Stored records:
++++++++++

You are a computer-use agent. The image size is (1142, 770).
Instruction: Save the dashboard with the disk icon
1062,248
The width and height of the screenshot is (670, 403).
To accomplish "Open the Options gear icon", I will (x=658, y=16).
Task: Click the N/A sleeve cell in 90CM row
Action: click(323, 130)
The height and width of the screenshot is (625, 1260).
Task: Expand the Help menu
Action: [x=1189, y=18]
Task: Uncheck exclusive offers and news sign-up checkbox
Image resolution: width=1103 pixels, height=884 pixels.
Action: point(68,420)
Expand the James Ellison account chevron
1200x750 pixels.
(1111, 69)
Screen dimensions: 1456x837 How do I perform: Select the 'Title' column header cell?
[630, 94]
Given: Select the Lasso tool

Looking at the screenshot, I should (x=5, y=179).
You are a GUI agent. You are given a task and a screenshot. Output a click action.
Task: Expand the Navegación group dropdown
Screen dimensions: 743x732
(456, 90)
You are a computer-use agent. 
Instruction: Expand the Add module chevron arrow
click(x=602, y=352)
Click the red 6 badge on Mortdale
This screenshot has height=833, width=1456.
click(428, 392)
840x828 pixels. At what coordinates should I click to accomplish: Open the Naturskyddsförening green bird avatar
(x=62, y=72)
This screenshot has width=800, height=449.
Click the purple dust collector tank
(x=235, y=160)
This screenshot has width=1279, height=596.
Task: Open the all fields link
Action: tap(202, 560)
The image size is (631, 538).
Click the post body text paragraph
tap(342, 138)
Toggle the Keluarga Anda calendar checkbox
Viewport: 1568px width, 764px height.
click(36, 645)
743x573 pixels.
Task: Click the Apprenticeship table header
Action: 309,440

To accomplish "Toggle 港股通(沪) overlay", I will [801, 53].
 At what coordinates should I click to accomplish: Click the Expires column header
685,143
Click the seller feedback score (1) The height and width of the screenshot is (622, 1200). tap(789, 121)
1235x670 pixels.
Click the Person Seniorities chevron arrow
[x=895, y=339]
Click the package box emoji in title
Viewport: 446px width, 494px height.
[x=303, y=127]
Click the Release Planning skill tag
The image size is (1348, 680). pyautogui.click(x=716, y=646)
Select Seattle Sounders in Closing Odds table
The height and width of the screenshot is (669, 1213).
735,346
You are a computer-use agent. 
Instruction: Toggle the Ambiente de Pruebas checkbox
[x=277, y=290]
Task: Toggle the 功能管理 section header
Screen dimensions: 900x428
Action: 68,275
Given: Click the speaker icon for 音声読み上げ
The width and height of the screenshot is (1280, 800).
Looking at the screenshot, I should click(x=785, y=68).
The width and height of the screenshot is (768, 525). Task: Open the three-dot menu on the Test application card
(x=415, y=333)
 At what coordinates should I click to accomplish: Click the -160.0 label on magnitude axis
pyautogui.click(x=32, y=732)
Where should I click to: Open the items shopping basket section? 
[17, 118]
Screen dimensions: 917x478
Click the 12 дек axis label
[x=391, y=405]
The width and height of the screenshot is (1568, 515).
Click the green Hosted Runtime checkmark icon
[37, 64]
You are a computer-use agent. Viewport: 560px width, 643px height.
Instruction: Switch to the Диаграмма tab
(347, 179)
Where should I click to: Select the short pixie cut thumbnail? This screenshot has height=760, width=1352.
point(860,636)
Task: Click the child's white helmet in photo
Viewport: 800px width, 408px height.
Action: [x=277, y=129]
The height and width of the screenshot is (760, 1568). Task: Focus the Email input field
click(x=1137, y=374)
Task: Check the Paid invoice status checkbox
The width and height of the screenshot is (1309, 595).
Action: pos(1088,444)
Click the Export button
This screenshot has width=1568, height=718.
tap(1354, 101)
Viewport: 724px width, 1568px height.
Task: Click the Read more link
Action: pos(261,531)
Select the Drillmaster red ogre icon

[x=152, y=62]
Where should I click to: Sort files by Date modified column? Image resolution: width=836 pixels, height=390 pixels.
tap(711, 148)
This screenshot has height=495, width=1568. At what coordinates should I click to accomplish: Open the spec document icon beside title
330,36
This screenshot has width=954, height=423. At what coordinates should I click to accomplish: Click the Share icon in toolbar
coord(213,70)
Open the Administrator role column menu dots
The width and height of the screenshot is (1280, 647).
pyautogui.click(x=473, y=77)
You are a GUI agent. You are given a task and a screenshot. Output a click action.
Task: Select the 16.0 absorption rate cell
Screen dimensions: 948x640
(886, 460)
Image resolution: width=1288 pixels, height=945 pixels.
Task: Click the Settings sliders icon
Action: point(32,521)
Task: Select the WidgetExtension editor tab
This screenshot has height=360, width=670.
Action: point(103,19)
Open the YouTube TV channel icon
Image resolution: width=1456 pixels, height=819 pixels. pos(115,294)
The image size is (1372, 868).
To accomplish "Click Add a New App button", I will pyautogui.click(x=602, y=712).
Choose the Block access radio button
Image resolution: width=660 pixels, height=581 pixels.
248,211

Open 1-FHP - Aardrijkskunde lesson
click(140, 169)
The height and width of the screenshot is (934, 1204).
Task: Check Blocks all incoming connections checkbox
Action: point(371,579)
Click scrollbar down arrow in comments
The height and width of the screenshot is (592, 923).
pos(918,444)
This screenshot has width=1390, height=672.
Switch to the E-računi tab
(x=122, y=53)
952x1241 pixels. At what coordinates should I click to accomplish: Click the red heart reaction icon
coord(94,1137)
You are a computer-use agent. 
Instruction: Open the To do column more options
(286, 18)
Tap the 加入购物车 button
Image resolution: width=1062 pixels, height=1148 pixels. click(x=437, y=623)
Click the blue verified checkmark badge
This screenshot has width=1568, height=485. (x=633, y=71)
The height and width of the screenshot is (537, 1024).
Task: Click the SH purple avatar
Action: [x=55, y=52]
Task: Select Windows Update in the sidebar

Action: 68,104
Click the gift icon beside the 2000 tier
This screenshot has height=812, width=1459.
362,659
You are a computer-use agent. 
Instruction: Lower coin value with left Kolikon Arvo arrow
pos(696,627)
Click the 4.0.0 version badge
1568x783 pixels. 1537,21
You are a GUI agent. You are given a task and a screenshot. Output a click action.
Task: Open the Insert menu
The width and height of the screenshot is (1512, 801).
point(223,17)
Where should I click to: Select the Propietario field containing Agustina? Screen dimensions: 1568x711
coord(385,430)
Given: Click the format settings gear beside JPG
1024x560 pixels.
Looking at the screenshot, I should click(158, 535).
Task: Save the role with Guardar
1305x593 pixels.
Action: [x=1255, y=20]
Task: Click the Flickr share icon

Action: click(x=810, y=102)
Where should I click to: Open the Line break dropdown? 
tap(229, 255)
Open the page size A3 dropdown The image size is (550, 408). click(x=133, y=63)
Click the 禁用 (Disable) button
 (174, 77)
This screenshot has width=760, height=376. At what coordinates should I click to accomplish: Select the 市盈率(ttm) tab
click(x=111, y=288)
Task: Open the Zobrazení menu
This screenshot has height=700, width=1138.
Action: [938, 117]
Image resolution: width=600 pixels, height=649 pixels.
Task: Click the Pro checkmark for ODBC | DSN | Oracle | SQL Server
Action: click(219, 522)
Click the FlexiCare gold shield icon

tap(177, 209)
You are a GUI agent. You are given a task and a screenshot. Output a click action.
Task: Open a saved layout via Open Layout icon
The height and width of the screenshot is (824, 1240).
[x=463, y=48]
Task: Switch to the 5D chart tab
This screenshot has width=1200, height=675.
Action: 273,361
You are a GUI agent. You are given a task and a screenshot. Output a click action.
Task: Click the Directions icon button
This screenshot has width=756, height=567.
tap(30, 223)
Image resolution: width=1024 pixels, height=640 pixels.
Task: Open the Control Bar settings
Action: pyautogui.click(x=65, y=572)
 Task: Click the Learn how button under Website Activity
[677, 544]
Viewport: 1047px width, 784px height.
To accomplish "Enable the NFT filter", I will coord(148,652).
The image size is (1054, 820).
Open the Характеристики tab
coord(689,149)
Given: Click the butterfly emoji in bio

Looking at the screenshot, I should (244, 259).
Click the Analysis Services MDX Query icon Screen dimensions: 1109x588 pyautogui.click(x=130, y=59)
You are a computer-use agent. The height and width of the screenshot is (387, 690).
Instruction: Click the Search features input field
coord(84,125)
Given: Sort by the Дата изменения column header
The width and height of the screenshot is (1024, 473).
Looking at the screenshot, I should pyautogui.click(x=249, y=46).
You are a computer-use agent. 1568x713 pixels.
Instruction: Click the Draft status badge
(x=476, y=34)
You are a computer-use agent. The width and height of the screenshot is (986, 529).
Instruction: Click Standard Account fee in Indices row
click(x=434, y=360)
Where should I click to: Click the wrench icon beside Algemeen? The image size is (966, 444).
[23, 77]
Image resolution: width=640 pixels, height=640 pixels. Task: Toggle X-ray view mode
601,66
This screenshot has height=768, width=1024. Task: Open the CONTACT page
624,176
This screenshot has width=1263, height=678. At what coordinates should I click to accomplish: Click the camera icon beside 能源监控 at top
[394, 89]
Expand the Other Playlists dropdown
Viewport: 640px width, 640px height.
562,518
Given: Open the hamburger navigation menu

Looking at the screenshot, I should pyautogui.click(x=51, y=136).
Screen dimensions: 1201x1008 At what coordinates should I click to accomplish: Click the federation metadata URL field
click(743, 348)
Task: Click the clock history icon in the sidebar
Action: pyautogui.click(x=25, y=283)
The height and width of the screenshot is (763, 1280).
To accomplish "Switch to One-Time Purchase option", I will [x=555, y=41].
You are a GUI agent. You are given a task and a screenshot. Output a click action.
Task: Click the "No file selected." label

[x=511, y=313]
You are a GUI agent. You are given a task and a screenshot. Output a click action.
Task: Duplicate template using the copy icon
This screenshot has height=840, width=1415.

++++++++++

Look above for the line containing "This screenshot has width=800, height=449." and the line containing "The image size is (631, 538).". Transcribe both, with the lines between them, exactly.

- **ANSWER TO THE PROBLEM**:
This screenshot has width=800, height=449.
Click the purple dust collector tank
(x=235, y=160)
This screenshot has width=1279, height=596.
Task: Open the all fields link
Action: tap(202, 560)
The image size is (631, 538).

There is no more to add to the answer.